Friday, January 6, 2012

Surgery Is Not Always for Gunshot Wound


In crime programs on television, when people who had been stabbed or shot in the stomach, they usually arrive at the hospital who rushed into the operating room

In real life, though, that occur more frequently. Some patients may avoid the test of emergency abdominal surgery - even some who still has a bullet lodged in it - says Adil Haider, an associate professor of surgery, anesthesiology and critical care medicine at Johns Hopkins University School of Medicine and lead author of recently published study of non-selective calling operations management (SNOM) damage.

Surgery carries the risk of infection and other complications, and is not always necessary to determine whether there are internal injuries that require treatment. One of his co-author, Amy Rushing, assistant professor in the same department, said that CT is better to reduce the need for multiple testing operations.

The study, published in the British Journal of Surgery, which is used by the national trauma registry of the U.S., identified 12.707 patients with abdominal injuries and stab wounds in the abdomen gunshot 13.030 between 2002 and 2008.

SNOM has found it increasingly popular for the damage. This method is used in approximately 22% of patients and abdominal gunshot 34% of patients, stab wounds, and SNOM levels increased during the study period. Not surprisingly, the average hospital stay for patients with SNOM success is much shorter than the test operation.
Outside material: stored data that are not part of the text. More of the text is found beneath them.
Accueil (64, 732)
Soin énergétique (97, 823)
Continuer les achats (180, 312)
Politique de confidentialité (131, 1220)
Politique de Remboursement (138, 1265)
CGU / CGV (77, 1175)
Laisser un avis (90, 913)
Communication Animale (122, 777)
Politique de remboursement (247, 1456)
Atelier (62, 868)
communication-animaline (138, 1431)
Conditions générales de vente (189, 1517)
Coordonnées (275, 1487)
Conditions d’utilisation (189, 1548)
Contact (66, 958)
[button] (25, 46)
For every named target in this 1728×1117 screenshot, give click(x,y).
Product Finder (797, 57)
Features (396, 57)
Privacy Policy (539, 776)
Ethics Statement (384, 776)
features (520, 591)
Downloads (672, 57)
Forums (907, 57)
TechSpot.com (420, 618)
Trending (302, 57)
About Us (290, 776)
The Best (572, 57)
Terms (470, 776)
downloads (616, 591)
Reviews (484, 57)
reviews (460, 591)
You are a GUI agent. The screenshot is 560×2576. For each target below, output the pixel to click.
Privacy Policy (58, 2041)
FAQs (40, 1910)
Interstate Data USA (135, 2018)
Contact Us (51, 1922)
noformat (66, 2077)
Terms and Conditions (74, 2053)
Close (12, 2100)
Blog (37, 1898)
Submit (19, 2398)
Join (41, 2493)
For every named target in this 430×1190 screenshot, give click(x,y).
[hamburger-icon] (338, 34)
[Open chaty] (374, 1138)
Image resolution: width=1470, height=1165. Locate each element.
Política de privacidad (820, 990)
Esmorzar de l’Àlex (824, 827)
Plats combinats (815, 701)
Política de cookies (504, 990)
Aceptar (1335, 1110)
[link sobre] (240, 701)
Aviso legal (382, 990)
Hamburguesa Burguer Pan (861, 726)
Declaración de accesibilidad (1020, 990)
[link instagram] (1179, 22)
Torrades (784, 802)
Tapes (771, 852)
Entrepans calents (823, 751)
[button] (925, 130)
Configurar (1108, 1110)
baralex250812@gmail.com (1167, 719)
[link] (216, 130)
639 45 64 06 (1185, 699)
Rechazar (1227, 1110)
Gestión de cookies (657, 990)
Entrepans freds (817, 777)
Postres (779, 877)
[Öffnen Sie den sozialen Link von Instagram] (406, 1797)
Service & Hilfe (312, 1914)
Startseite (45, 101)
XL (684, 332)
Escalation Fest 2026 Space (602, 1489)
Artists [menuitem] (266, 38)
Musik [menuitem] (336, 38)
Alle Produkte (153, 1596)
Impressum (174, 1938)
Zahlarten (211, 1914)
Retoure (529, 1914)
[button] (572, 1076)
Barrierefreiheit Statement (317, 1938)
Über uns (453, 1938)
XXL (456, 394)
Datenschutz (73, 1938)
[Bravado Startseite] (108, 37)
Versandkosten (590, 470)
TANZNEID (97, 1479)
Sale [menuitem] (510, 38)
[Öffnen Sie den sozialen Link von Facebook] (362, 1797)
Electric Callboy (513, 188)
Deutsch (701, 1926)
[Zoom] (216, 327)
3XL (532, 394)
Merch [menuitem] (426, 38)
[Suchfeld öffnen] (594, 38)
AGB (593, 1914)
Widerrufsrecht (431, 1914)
However, the study should be viewed as a "warning" on the SNOM. This is due to the lack of nonsurgical treatment in approximately 21% of victims and 15% gunshot to stab the victim, which means that patients eventually required surgery after all. And the mortality rate for patients is higher than the patients who went SNOM operation. (The study notes that it is unclear whether patients who were dying was better, if you want a surgery right away.)

SNOM requires proper patient selection that requires attention to factors such as severity of injury, vital signs and the need for blood transfusion. The facility must have trained clinicians to monitor patients for signs that they are more seriously injured than originally thought, and should have at home and surgeons operating in space 24 / 7 surgical cases required, concluded study.

A comment by the study notes that because SNOM is limited to trauma centers and knowledge resources available, the failure rate is probably the best that can be achieved at this time, said Jurkovich Gregory, professor of surgery at the University of Washington.

Despite showing that the method can be practiced "in certain circumstances," SNOM "protection is not perfect, and certainly not for everyone," JURKOVICH writes.